Pixel coordinate grounding data:
___

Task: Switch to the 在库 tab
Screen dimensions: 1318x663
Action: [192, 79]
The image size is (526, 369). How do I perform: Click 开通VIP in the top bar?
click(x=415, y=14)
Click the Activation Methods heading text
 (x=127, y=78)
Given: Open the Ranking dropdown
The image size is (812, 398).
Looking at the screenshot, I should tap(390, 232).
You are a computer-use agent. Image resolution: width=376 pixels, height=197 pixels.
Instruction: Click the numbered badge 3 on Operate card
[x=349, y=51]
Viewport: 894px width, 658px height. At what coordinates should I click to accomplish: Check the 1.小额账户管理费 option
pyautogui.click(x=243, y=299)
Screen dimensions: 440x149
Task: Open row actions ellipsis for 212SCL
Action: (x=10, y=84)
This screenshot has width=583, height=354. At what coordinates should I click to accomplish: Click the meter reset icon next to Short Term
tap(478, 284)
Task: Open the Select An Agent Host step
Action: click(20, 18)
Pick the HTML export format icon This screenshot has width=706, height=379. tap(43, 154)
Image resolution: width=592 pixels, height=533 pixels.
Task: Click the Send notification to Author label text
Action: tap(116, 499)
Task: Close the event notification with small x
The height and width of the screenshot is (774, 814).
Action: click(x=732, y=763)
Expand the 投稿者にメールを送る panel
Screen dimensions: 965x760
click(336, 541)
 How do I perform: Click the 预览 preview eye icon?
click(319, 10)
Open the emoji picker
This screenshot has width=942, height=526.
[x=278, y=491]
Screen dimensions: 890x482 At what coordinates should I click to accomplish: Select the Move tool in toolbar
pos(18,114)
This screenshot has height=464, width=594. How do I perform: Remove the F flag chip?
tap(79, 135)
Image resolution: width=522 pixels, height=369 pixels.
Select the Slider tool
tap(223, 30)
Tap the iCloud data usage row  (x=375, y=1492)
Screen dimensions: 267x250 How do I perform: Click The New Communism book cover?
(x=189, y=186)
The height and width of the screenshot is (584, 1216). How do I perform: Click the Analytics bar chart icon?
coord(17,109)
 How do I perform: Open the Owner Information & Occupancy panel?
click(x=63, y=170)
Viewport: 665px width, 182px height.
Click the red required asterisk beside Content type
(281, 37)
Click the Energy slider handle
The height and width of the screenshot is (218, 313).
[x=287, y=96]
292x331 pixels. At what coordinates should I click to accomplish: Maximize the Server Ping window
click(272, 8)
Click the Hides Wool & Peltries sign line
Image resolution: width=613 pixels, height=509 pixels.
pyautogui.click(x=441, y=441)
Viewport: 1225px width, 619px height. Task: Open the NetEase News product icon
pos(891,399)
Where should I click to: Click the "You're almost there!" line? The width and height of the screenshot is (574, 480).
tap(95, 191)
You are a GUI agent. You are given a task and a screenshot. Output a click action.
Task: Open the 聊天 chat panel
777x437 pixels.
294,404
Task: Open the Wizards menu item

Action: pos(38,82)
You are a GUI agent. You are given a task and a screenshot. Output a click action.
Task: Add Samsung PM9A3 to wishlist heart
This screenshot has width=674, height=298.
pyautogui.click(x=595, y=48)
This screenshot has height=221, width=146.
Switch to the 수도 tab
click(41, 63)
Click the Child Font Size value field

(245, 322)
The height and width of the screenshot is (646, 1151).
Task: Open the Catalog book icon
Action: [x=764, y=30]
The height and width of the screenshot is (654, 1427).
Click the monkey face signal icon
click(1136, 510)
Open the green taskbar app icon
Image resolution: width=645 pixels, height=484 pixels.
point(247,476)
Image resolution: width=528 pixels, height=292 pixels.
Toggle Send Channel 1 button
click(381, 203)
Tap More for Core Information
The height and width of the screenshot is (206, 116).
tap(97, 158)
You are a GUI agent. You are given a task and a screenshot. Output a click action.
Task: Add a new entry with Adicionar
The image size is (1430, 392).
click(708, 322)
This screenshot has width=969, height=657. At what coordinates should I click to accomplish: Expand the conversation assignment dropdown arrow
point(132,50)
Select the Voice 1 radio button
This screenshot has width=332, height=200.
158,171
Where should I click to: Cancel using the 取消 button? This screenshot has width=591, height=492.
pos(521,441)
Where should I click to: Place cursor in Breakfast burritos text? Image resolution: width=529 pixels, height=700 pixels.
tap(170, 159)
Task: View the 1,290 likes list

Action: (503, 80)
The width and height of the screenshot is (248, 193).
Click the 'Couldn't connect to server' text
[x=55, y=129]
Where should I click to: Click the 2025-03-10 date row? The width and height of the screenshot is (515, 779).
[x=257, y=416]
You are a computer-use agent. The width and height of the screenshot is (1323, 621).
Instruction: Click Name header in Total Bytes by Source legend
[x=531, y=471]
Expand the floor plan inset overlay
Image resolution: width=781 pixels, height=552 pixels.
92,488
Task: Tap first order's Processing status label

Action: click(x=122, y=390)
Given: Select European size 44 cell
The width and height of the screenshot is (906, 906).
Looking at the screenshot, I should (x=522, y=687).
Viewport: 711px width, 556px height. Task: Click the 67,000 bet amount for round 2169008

___

*What to do:* What you return must match the records exactly, line for line.

*Exercise result:*
Task: Switch to the 在库 tab
Screen dimensions: 1318x663
Action: [192, 79]
The image size is (526, 369). How do I perform: Click 开通VIP in the top bar?
click(x=415, y=14)
Click the Activation Methods heading text
 (x=127, y=78)
Given: Open the Ranking dropdown
The image size is (812, 398).
Looking at the screenshot, I should tap(390, 232).
You are a computer-use agent. Image resolution: width=376 pixels, height=197 pixels.
Instruction: Click the numbered badge 3 on Operate card
[x=349, y=51]
Viewport: 894px width, 658px height. At what coordinates should I click to accomplish: Check the 1.小额账户管理费 option
pyautogui.click(x=243, y=299)
Screen dimensions: 440x149
Task: Open row actions ellipsis for 212SCL
Action: (x=10, y=84)
This screenshot has width=583, height=354. At what coordinates should I click to accomplish: Click the meter reset icon next to Short Term
tap(478, 284)
Task: Open the Select An Agent Host step
Action: click(20, 18)
Pick the HTML export format icon This screenshot has width=706, height=379. tap(43, 154)
Image resolution: width=592 pixels, height=533 pixels.
Task: Click the Send notification to Author label text
Action: tap(116, 499)
Task: Close the event notification with small x
The height and width of the screenshot is (774, 814).
Action: click(x=732, y=763)
Expand the 投稿者にメールを送る panel
Screen dimensions: 965x760
click(336, 541)
 How do I perform: Click the 预览 preview eye icon?
click(319, 10)
Open the emoji picker
This screenshot has width=942, height=526.
[x=278, y=491]
Screen dimensions: 890x482 At what coordinates should I click to accomplish: Select the Move tool in toolbar
pos(18,114)
This screenshot has height=464, width=594. How do I perform: Remove the F flag chip?
tap(79, 135)
Image resolution: width=522 pixels, height=369 pixels.
Select the Slider tool
tap(223, 30)
Tap the iCloud data usage row  (x=375, y=1492)
Screen dimensions: 267x250 How do I perform: Click The New Communism book cover?
(x=189, y=186)
The height and width of the screenshot is (584, 1216). How do I perform: Click the Analytics bar chart icon?
coord(17,109)
 How do I perform: Open the Owner Information & Occupancy panel?
click(x=63, y=170)
Viewport: 665px width, 182px height.
Click the red required asterisk beside Content type
(281, 37)
Click the Energy slider handle
The height and width of the screenshot is (218, 313).
[x=287, y=96]
292x331 pixels. At what coordinates should I click to accomplish: Maximize the Server Ping window
click(272, 8)
Click the Hides Wool & Peltries sign line
Image resolution: width=613 pixels, height=509 pixels.
pyautogui.click(x=441, y=441)
Viewport: 1225px width, 619px height. Task: Open the NetEase News product icon
pos(891,399)
Where should I click to: Click the "You're almost there!" line? The width and height of the screenshot is (574, 480).
tap(95, 191)
You are a GUI agent. You are given a task and a screenshot. Output a click action.
Task: Open the 聊天 chat panel
777x437 pixels.
294,404
Task: Open the Wizards menu item

Action: pos(38,82)
You are a GUI agent. You are given a task and a screenshot. Output a click action.
Task: Add Samsung PM9A3 to wishlist heart
This screenshot has width=674, height=298.
pyautogui.click(x=595, y=48)
This screenshot has height=221, width=146.
Switch to the 수도 tab
click(41, 63)
Click the Child Font Size value field

(245, 322)
The height and width of the screenshot is (646, 1151).
Task: Open the Catalog book icon
Action: [x=764, y=30]
The height and width of the screenshot is (654, 1427).
Click the monkey face signal icon
click(1136, 510)
Open the green taskbar app icon
Image resolution: width=645 pixels, height=484 pixels.
point(247,476)
Image resolution: width=528 pixels, height=292 pixels.
Toggle Send Channel 1 button
click(381, 203)
Tap More for Core Information
The height and width of the screenshot is (206, 116).
tap(97, 158)
You are a GUI agent. You are given a task and a screenshot. Output a click action.
Task: Add a new entry with Adicionar
The image size is (1430, 392).
click(708, 322)
This screenshot has width=969, height=657. At what coordinates should I click to accomplish: Expand the conversation assignment dropdown arrow
point(132,50)
Select the Voice 1 radio button
This screenshot has width=332, height=200.
158,171
Where should I click to: Cancel using the 取消 button? This screenshot has width=591, height=492.
pos(521,441)
Where should I click to: Place cursor in Breakfast burritos text? Image resolution: width=529 pixels, height=700 pixels.
tap(170, 159)
Task: View the 1,290 likes list

Action: (503, 80)
The width and height of the screenshot is (248, 193).
Click the 'Couldn't connect to server' text
[x=55, y=129]
Where should I click to: Click the 2025-03-10 date row? The width and height of the screenshot is (515, 779).
[x=257, y=416]
You are a computer-use agent. The width and height of the screenshot is (1323, 621).
Instruction: Click Name header in Total Bytes by Source legend
[x=531, y=471]
Expand the floor plan inset overlay
Image resolution: width=781 pixels, height=552 pixels.
92,488
Task: Tap first order's Processing status label

Action: click(x=122, y=390)
Given: Select European size 44 cell
The width and height of the screenshot is (906, 906).
Looking at the screenshot, I should (x=522, y=687).
Viewport: 711px width, 556px height. Task: Click the 67,000 bet amount for round 2169008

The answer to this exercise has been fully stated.